With the math out of the way, the advertisement continued. “Interestingly enough, this is only about one-fourth of the amount proposed to move the capital to Willow. NFL football once and for all: We can’t afford not to buy it.”
Naturally, Stoops had already worked out where the teams should relocate. The combinations are surprisingly apt. There would be the Alaska Patriots, Susitna Chargers, Chicken Cardinals, Prudhoe Bay Oilers, Elmendorf Jets, Haines Eagles, Willow Raiders, Deadhorse Broncos, McKinley Park Rams, LaTouche Buccaneers, Tanana Chiefs, Juneau Packers, Anchorage Steelers — or Stealers — and Kodiak Bears, the most obvious choice. As Stoops noted, a Juneau-Anchorage rivalry was inevitable.

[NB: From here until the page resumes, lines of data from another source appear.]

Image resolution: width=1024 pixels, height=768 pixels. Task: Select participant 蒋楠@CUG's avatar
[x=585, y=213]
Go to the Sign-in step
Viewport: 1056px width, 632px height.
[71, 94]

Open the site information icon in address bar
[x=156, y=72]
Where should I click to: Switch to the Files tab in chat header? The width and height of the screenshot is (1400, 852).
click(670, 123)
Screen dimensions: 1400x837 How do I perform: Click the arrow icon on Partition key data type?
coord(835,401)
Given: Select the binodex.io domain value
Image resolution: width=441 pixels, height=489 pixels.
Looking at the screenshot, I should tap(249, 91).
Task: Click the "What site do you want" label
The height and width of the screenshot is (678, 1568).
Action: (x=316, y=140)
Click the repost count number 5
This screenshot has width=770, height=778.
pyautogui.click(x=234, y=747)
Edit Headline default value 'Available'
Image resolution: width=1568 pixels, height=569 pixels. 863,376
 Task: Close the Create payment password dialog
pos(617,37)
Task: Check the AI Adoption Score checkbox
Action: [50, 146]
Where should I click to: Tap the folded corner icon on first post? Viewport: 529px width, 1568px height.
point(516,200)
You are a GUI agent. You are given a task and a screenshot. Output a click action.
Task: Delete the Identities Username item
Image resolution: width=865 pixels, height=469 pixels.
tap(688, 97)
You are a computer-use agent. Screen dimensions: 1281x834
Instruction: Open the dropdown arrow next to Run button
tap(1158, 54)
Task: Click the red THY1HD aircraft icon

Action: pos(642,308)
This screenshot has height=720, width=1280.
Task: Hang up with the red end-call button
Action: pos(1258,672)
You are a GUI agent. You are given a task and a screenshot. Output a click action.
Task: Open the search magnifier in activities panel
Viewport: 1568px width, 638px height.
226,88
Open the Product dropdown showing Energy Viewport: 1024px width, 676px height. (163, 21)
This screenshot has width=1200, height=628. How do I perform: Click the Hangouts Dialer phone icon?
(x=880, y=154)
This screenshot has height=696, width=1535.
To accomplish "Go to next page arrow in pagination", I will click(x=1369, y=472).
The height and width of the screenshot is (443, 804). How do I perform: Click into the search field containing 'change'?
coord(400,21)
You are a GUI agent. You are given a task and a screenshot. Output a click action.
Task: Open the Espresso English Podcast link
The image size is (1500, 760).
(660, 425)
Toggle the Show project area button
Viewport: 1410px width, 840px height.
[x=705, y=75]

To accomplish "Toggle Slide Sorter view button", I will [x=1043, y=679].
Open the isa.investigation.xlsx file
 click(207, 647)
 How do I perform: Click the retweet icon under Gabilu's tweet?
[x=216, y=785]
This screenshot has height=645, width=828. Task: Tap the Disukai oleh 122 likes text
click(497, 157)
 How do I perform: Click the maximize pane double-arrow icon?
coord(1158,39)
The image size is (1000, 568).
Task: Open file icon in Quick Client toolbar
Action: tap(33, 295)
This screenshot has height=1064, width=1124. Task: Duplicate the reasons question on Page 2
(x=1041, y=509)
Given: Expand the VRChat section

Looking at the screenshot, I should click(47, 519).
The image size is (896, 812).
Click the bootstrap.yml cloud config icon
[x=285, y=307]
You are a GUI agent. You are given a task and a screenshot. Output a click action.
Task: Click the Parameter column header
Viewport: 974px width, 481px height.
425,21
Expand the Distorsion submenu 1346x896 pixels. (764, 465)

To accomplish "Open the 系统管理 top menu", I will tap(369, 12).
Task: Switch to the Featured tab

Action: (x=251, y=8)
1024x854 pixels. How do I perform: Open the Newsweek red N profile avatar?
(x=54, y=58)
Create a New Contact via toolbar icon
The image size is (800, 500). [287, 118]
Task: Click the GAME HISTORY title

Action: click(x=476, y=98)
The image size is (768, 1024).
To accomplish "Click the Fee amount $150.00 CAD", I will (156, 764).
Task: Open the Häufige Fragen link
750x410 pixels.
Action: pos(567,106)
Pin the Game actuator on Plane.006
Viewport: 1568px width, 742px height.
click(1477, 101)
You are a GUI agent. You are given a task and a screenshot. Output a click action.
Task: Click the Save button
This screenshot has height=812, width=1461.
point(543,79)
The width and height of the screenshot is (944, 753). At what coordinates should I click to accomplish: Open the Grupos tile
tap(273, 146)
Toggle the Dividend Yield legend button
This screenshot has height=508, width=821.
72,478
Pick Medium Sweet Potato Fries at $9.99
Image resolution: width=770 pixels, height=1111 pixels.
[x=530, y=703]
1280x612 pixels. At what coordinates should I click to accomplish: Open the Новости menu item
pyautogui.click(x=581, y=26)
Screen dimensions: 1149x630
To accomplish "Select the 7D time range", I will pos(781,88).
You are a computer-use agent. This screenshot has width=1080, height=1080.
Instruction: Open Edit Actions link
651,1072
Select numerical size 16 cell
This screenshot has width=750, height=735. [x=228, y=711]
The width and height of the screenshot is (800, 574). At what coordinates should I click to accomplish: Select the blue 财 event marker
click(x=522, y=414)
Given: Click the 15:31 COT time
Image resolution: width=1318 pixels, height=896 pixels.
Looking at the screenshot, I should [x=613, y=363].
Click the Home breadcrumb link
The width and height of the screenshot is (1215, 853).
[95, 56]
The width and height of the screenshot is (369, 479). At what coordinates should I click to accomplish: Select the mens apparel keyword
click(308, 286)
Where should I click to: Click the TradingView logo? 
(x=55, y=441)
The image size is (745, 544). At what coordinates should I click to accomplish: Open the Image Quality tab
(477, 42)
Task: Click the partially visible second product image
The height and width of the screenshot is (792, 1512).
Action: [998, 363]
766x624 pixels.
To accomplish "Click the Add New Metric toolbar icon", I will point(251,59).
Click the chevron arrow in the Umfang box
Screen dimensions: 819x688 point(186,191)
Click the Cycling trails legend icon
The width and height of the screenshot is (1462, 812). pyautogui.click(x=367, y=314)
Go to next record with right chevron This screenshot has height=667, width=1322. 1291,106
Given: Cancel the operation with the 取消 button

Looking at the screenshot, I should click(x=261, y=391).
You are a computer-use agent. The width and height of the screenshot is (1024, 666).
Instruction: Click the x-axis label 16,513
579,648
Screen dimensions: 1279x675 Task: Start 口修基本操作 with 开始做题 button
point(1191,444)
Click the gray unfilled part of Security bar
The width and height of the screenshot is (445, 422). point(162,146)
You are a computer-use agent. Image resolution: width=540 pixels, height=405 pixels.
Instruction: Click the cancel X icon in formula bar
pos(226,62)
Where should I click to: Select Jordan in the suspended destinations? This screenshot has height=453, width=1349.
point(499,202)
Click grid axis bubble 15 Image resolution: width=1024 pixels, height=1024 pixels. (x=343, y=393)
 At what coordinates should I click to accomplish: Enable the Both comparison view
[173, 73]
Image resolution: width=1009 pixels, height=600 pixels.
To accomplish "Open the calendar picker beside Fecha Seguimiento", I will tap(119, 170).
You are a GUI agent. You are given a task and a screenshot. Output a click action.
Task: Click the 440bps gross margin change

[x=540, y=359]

As envisioned by Stoops, the purchase would pay for itself in a few short years. If the state bought the famously profitable NFL, then that money would flow in only one, Alaska-friendly direction. From the Oct. 19 Football Fannie edition in the Daily News, “The profit is so large that the cost of the NFL purchase would be paid back to the State in only a few years. Free football!!—Free money!”
Then there were to be the “thousands” of jobs created by the NFL purchase and move. From the Oct. 27 Football Fannie edition in the Daily News, “In addition to short-term construction jobs stemming from the building of domed stadiums, each team has hundreds of jobs associated with administration, public relations, maintenance, laundry and on and on and on. And these jobs will last as long as football itself.”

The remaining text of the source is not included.